Learning rate scheduling strategy:
  • String options: "constant", "linear", "cosine", "exponential"
  • Custom function with signature: (learning_rate, current_step, total_steps) → decayed_rate
Note: Warmup is applied after this schedule and must be disabled separately if not needed
warmup_steps
int
default:"0"
Number of learning rate warmup steps.
decay_steps
int
default:"0"
Number of learning rate decay steps. Must be set to 0 when using custom learning rate schedules.Constraint: warmup_steps + decay_steps ≤ total_training_steps
min_learning_rate
float | None
default:"max_learning_rate / 10"
Minimum learning rate value.
optimizer_type
str
default:"Adam"
Optimizer algorithm. Options: "Adam", "SGD", "Lion"
weight_decay
float
default:"0.01"
L2 regularization coefficient.
z_loss
float
default:"0.0"
Z-loss regularization coefficient. Set to 0.0 to disable.
load_balancing
float | None
default:"None"
Load balancing coefficient for Mixture of Experts (MoE) models. Only applicable for MoE architectures.
clip_grad
float
default:"1.0"
Gradient clipping threshold based on global L2 norm.

ExperimentConfig

data_configs
DataConfig | List[DataConfig]
required
Data configuration(s) for potentially multi-objective modeling
optimization_config
OptimizationConfig
required
Optimization and training parameters
model_config
ModelConfig
required
Model architecture and initialization parameters
meta_config
MetaConfig
default:"Uses MetaConfig defaults"
Metadata and run-specific parameters

MetaConfig

name
str
default:"trial-run"
Name identifier for this experimental run.
seed
int
default:"42"
Random seed for reproducible training.
save_path
str
default:"current working directory / run_name"
Directory path for saving model checkpoints.
model_save_frequency
int
default:"-1"
Frequency (in steps) for saving model checkpoints. Set to -1 to save only at the end of training.
max_checkpoints
int
default:"-1"
Maximum number of model checkpoints to retain. Set to -1 for no limit.

DataConfig

data_paths
str | List[str]
required
Path(s) to preprocessed data files
features
str | List[str] | callable | List[callable] | None
default:"None"
Feature engineering functions for lag tokens (historical lag features) and exogenous variables (external variables).

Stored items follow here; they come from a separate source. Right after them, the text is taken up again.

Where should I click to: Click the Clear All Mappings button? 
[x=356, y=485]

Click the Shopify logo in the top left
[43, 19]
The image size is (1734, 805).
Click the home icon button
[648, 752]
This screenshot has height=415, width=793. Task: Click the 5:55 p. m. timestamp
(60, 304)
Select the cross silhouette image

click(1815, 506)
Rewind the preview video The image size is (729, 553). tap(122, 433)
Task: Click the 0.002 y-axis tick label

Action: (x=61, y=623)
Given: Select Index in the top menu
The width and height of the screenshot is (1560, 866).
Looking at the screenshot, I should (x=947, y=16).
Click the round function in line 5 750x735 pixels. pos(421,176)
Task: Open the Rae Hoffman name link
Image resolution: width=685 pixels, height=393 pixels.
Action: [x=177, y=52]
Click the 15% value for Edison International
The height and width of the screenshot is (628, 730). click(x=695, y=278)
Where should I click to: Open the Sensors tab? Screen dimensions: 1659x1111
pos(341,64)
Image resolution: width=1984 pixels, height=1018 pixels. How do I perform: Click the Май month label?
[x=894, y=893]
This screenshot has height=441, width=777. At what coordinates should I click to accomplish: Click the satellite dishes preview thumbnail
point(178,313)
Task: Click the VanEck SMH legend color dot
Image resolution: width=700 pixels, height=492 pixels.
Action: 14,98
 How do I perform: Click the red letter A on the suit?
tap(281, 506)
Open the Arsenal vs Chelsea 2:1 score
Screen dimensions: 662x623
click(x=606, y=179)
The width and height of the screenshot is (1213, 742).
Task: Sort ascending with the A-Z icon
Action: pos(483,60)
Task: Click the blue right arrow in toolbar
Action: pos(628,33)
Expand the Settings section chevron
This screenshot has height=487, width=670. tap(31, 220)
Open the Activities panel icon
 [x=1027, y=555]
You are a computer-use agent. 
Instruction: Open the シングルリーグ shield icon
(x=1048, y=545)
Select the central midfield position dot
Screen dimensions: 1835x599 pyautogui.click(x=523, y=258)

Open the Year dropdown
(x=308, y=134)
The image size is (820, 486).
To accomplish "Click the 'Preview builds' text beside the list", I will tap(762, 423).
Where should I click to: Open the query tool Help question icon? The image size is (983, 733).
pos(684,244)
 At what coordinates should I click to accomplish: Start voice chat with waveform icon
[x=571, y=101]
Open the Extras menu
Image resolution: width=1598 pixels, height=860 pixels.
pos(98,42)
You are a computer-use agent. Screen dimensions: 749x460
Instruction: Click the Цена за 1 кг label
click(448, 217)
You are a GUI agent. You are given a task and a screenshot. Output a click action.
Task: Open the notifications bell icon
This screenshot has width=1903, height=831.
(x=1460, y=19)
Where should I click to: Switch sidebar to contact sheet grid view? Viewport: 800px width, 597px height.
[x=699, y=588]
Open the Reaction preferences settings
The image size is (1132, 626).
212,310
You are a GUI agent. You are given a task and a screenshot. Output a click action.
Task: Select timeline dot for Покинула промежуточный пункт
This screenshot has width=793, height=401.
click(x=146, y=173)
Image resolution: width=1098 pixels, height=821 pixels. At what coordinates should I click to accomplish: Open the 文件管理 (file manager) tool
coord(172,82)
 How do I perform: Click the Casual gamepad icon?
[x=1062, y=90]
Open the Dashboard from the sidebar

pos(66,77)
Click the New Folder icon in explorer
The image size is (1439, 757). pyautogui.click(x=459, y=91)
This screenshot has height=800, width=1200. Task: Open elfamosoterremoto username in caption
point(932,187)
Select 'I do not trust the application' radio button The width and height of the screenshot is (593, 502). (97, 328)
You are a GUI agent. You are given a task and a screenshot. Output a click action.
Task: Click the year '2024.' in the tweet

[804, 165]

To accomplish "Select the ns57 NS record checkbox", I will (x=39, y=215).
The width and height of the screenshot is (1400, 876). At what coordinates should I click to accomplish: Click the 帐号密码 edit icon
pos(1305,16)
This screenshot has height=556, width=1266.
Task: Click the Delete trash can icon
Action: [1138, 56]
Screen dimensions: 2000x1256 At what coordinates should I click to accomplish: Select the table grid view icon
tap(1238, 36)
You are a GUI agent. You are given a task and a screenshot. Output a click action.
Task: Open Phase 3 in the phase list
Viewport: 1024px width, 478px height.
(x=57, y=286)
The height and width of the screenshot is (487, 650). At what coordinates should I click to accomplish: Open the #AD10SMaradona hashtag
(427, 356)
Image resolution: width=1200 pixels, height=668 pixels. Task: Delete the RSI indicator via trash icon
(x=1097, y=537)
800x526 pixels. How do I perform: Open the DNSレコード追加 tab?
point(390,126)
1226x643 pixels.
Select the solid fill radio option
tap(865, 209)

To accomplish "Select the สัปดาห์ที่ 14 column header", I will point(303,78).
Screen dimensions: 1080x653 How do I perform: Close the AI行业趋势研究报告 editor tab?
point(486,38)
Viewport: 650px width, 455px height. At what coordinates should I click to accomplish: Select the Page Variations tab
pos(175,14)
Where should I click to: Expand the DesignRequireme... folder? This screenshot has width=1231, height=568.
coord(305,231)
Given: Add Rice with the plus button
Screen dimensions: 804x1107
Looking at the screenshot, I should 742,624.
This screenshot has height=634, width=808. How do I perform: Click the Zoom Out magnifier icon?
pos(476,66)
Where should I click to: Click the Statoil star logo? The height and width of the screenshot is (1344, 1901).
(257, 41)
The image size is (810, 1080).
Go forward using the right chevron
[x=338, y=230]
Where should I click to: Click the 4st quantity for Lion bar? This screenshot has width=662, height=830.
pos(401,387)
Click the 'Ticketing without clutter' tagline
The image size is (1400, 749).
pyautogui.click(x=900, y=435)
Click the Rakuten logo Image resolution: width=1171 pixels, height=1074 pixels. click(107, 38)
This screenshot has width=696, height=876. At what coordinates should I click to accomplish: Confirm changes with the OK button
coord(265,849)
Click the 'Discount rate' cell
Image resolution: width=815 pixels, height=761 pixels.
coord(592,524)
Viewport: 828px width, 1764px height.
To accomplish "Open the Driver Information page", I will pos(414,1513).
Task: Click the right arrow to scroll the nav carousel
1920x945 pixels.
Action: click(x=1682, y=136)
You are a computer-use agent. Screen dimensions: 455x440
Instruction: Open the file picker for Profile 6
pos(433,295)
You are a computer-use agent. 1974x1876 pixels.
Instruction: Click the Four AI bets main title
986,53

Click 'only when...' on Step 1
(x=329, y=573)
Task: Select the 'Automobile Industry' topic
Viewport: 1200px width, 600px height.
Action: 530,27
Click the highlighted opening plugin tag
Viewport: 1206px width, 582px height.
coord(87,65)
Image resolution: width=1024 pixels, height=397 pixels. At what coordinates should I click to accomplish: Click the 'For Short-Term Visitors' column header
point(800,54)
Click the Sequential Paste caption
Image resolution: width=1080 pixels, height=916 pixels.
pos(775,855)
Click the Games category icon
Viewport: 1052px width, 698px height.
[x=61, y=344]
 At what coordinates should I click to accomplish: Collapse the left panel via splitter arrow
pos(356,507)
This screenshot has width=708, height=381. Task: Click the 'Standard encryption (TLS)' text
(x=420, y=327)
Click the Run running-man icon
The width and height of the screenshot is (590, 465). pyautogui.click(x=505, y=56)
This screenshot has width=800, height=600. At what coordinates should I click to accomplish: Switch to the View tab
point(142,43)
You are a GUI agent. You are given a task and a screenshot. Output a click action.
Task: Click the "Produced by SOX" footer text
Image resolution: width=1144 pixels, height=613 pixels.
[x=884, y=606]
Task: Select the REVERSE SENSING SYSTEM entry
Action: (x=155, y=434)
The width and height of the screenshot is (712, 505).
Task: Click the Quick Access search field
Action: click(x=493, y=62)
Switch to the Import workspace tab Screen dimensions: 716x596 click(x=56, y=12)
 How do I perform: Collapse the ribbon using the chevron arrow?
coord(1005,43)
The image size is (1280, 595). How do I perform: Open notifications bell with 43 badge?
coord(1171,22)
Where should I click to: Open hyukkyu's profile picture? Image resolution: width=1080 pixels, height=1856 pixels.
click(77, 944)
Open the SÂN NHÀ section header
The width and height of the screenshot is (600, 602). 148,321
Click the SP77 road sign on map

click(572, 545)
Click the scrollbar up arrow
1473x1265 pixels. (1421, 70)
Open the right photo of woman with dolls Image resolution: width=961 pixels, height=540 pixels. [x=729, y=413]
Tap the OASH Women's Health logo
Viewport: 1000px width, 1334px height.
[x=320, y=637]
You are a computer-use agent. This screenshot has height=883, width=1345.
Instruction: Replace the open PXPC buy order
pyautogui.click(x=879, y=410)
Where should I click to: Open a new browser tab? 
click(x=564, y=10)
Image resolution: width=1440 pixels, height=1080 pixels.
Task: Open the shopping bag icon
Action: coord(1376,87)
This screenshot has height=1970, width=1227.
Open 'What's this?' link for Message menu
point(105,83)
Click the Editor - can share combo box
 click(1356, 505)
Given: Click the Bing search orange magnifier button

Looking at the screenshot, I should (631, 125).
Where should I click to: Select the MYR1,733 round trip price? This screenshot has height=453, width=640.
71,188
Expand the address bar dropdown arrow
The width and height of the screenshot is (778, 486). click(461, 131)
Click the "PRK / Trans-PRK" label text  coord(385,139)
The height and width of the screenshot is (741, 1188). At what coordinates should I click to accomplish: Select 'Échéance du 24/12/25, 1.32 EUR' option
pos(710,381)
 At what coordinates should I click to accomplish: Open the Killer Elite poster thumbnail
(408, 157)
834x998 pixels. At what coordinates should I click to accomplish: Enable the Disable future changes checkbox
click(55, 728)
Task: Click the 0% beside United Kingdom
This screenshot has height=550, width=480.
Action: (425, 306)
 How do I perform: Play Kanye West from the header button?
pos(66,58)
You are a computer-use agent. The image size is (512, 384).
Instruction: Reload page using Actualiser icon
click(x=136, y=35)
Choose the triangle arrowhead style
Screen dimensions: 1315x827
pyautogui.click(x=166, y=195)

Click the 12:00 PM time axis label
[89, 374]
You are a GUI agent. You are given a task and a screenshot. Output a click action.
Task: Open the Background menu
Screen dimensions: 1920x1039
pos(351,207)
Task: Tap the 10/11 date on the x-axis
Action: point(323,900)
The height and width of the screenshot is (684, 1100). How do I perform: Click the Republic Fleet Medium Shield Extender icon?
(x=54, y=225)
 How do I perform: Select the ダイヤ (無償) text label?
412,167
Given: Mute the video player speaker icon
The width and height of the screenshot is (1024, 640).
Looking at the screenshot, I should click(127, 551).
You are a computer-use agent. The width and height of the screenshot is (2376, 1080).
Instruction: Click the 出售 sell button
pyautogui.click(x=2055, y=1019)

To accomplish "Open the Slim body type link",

Can be string identifier(s) or custom function(s).
sampling_weight
float | None
default:"Equal weight among all data configs"
Relative sampling weight for this data source (normalized to sum to 1 across all data configs).
training_objective
str | callable
default:"cross_entropy"
Loss function specification:
  • "cross_entropy": Chronos-style or text cross-entropy loss
  • "mse": Mean Squared Error (TimesFM-style)
  • "quantile" or "pinball": Quantile/Pinball loss (TiRex-style)
  • "multi_task": Multi-task learning (TimesFM 2.0-style)
  • Custom callable loss function
validation_split
float
default:"0.1"
Portion of the dataset to use as validation data (0.0-1.0, where 1.0 means all data is validation).
At least one DataConfig must have validation_split < 1.0 for training to proceed.